Abstract

No specific description of monoclonal gammopathies of undetermined significance (MGUS)-associated angioedema due to acquired C1 inhibitor deficiency (AAE-C1-INH) has been reported yet. Describe the biological and clinical characteristics, evolution and response to treatment of MGUS-associated AAE-C1-INH. We conducted a French national retrospective observational study on MGUS-associated acquired angioedema spanning a 30-year period. Forty-one patients with MGUS-associated AAE-C1-INH at diagnosis were included; 68% displayed anti-C1INH antibodies. The monoclonal component was an IgM in 24 patients, IgG in 11 and IgA in 6 patients. Mean age at first angioedema attack was 63 years (SD = 13) and at diagnosis 66 years (SD = 11). 88 % of patients benefited from acute attack treatments, and 77% from long-term prophylaxis, either danazol, tranexamic acid or lanadelumab.
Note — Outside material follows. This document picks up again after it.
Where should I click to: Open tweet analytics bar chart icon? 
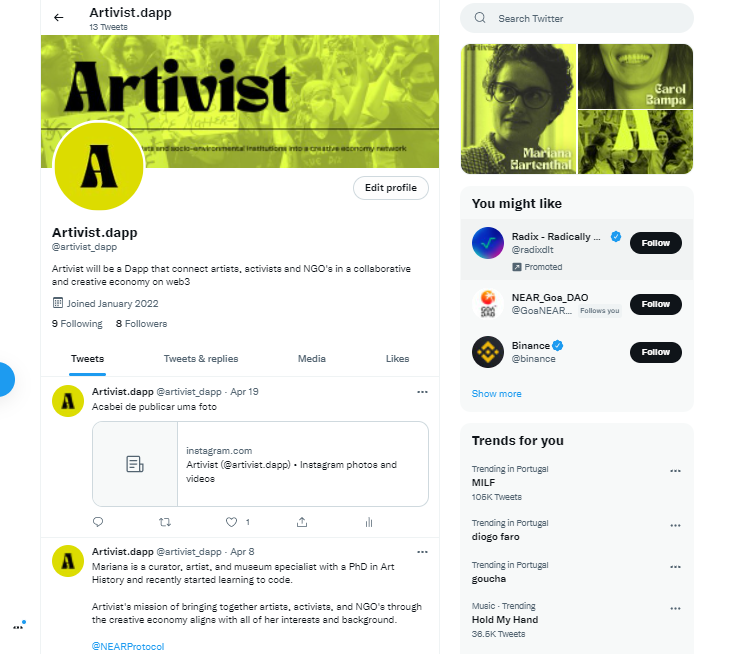pyautogui.click(x=369, y=522)
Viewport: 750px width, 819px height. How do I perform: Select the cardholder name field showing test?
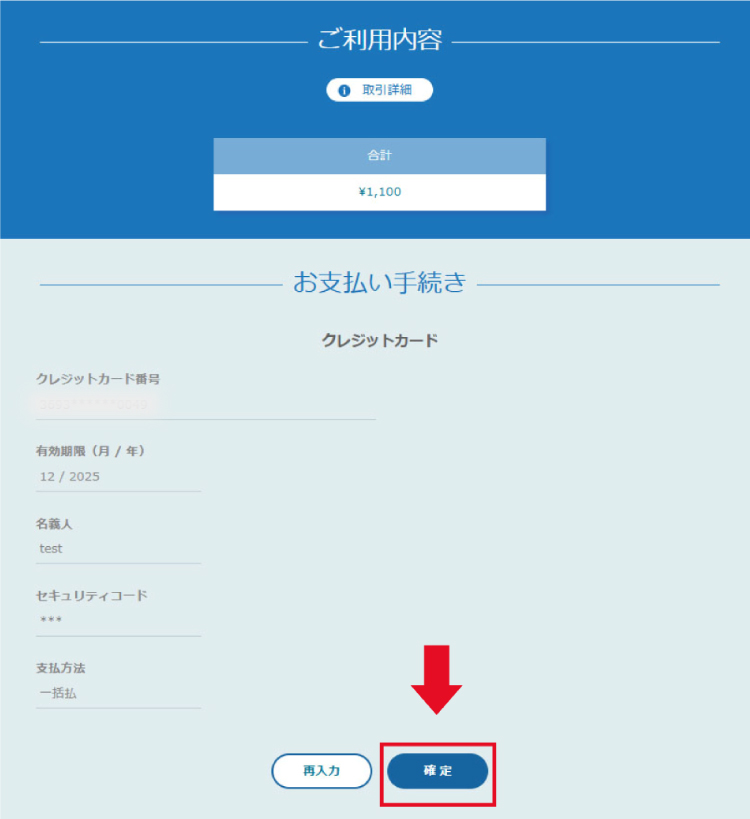pyautogui.click(x=119, y=549)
Median follow-up was 7 years, during which 14 patients (33%) evolved into well-defined malignant hemopathies. 50 % of patients were given a hematological treatment, either rituximab alone, indicated by recurrent attacks of angioedema in patients with AAE-C1-INH with anti-C1-INH antibodies, or validated combinations of chemotherapies, indicated by evolution into a lymphoma in 7 patients and a myeloma in 3 patients. Fifteen patients (35%) were in clinical complete remission of angioedema at last visit, of which 60% had an undetectable serum monoclonal immunoglobulin. Complete remission of AAE-C1-INH is correlated to complete remission of the underlying hematological malignancy, as defined by an undetectable serum monoclonal immunoglobulin. In our MGUS-associated acquired angioedema cohort, we recorded an incidence of evolution into hematological malignancy of 4% per patient-year. It is therefore crucial to conduct full hematological workup during follow-up at an annual rate, and earlier if AAE relapses or if acute attacks frequency increases.